(Record extracts)

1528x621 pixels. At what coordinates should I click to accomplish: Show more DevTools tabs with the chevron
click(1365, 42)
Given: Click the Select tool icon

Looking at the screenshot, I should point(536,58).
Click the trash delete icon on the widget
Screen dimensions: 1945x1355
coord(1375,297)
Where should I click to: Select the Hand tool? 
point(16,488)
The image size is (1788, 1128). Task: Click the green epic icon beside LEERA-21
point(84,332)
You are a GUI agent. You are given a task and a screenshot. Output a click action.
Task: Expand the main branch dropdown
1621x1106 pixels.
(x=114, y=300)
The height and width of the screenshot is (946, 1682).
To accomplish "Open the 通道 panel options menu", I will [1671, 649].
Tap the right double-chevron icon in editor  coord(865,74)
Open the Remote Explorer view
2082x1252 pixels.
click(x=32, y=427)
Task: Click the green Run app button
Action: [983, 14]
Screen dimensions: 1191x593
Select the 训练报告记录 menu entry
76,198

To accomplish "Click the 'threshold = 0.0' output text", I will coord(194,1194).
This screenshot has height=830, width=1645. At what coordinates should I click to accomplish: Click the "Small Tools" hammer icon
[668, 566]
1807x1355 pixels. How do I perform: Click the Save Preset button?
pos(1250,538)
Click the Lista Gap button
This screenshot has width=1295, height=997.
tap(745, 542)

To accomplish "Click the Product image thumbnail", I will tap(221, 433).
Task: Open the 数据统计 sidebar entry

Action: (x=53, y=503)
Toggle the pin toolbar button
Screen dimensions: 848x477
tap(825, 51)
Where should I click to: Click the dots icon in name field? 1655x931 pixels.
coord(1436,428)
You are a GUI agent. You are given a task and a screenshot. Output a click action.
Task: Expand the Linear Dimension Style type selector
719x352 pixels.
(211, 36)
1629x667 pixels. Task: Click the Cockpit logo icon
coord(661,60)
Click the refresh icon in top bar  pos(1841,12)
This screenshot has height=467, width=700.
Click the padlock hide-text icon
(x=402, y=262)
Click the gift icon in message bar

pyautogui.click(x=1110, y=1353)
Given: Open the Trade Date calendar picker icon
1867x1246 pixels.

(End Record extracts)

**Exercise**
Throughout the data above, count the lines where the word "will" occurs, and report that figure alone.

**Problem solution**
3